The team finished with just 51, of which 20 dropped out or were found ineligible, according to records provided to federal oversight agencies. The remaining 31 were assigned to one of two groups, one taking levodopa and the other taking a placebo.
On the website clinicaltrials.govunder the heading “serious adverse events,” the researchers reported that the individual who died by suicide were assigned to the placebo arm of the study.
Dr. Rutherford and his co-authors published several articles based on the trial, reporting that levodopa, which increases dopamine concentrations, led to improvement in mobility, processing and symptoms of depression in the study population.
The results are promising was flagged in a commentary in The New England Journal of Medicinewho said that clinicians “may consider levodopa” for patients whose cognition or mobility have not responded to standard depression treatments.

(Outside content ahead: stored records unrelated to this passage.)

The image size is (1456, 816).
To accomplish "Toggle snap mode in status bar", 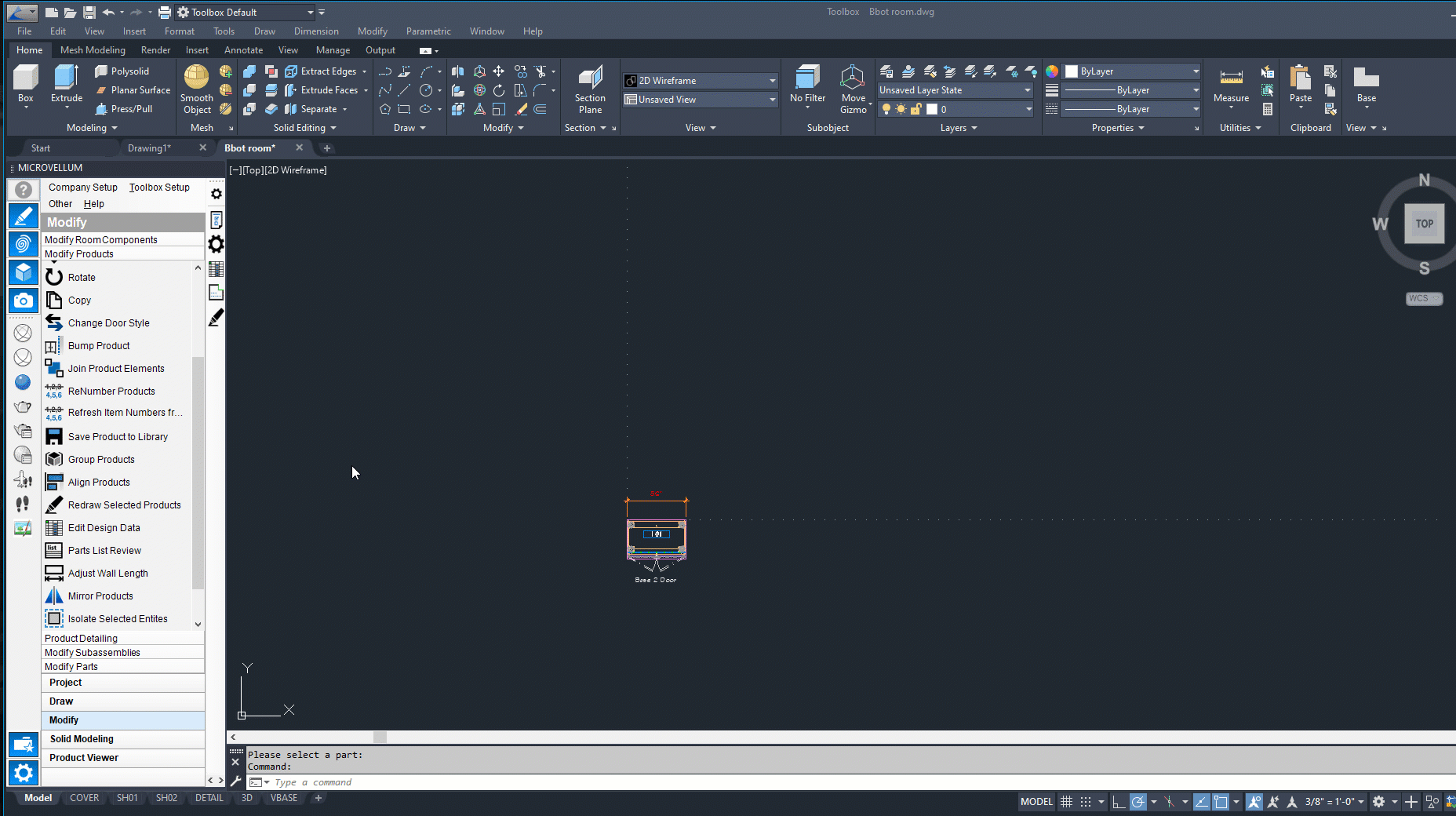I will 1086,802.
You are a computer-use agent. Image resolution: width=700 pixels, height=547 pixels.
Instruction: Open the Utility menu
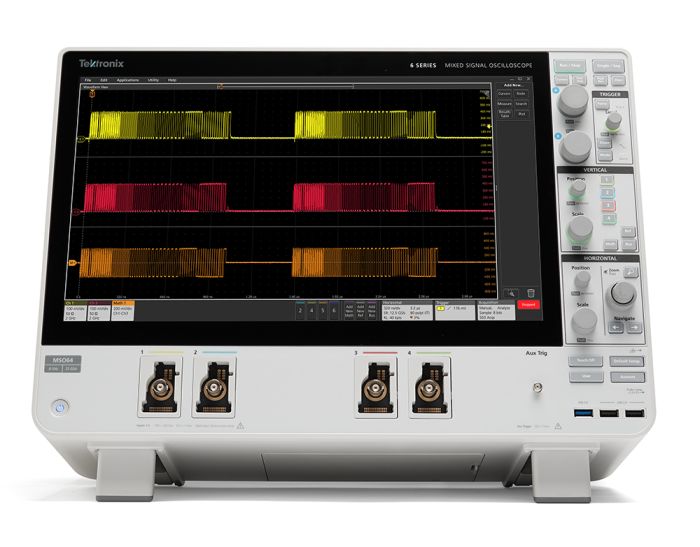[153, 80]
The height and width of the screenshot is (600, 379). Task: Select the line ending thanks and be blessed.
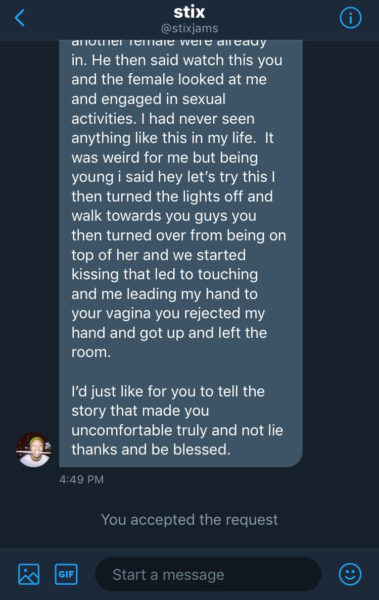(x=151, y=449)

It is unclear when the suicide occurred, but records show that the study did temporarily suspended of the National Institute of Mental Health in January 2022 and terminated in May 2023. This year, three scientific journals run recoveries identifying methodological errors in studies from the laboratory of Dr. Rutherford.
One of them pointed out a certain flaw: Eight subjects recently stopped taking the antidepressant, instead of waiting 28 days to “wash out,” as the study protocol called for. The average number of days patients were drug-free was 10; one subject was drug-free for only one day.

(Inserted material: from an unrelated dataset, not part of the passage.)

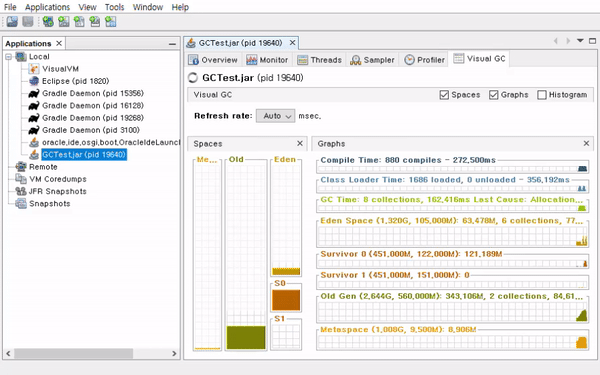
Task: Open the Threads tab
Action: click(x=320, y=60)
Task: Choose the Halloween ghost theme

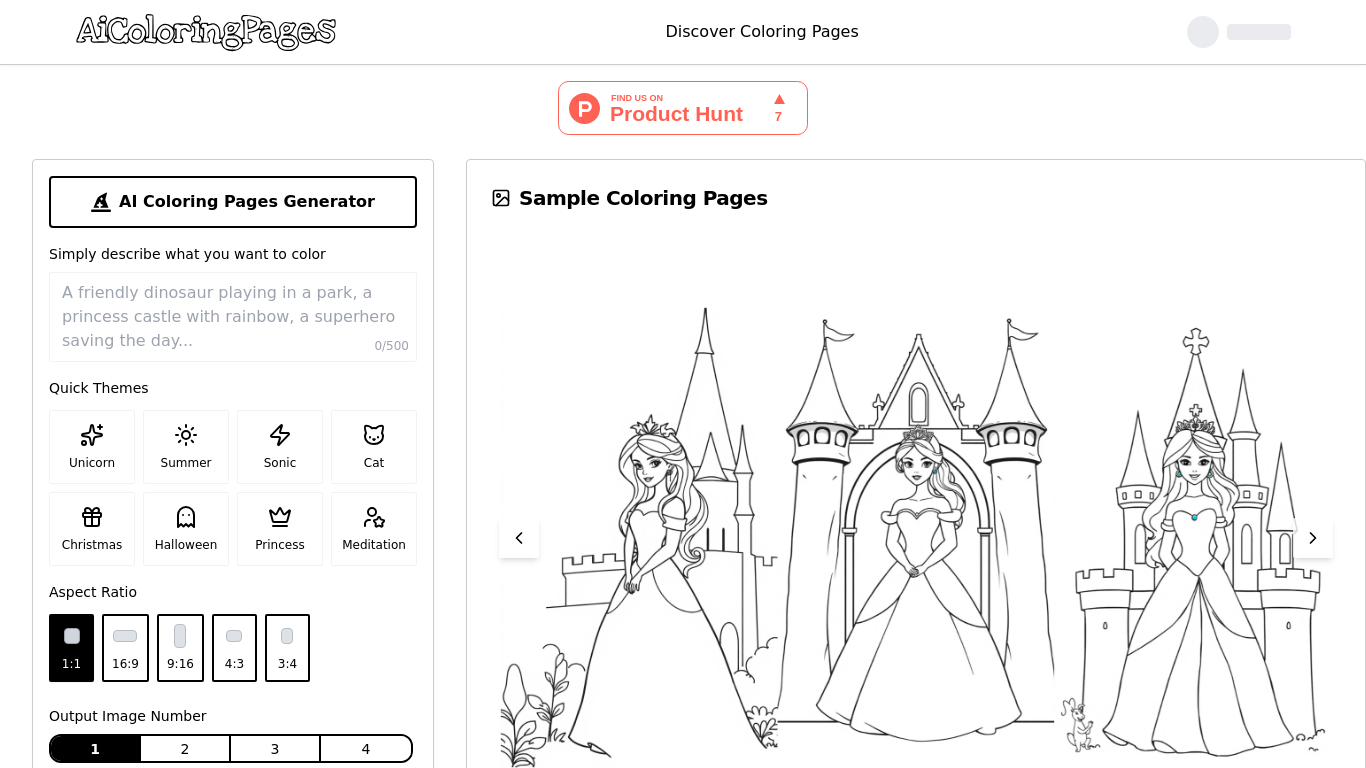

A member of Columbia’s faculty since 2010, Dr. Rutherford was a prolific researcher, which received 32 grants with a total of more than $15.5 million from NIMH since 2010.
Study subjects were paid $15 in cash for weekly visits and an additional $400 for undergoing MRI and PET scans.
Emily Roberts, a former research assistant in the laboratory of Dr. Rutherford and a co-author on one of his papers, told Spectrum that recruiting for the study has been difficult and some criteria have been relaxed to increase enrollment.
Ms. Roberts, who oversaw the clinical trial in its first year, said the experience left him frustrated and contributed to his decision to leave the field. “I was disappointed with the difficulty of the research there,” she said. Ms. proved Roberts made his comments to Spectrum, but he would not comment publicly on the matter.
Some studies of psychiatric drugs require participants to “wash out” – to remove the drugs they are taking and allow them to clear their system, so that scientists can test the effectiveness of a new one.
This practice is specific to psychiatric research, and it creates tension about what is best for patients, said Jeffrey Kahn, the director of the Berman Institute of Bioethics at Johns Hopkins University.
“There’s no other category of drug testing where you ask someone to get off something they’re obsessed with,” he said. “This is a violation of a standard of care. You can’t tell someone, ‘Stop taking your chemotherapy so we can compare it to a new chemotherapy.’”
It is rare for regulators to halt research at an institution.
In 2015, the University of Minnesota suspended enrollment in psychiatric drug trials afterward a critical report by state auditors into the 2004 suicide of a patient facing commitment to a state institution when he was enrolled in an industry-sponsored clinical trial of Seroquel, an antipsychotic drug.
In 2001, the Office for Human Research Protections ordered Johns Hopkins University to suspend nearly all federally funded medical research involving human subjects after the death of a volunteer who inhaled an unapproved asthma drug.
In 2000, the federal agency temporarily suspended all medical research involving human subjects at the University of Oklahoma after an investigation showed that patients had been injected with a vaccine made by unqualified laboratory workers. .
If you are thinking about suicide, call the National Suicide Prevention Lifeline at 1-800-273-8255 (TALK) or go to SpeakingOfSuicide.com/resources for a list of additional resources.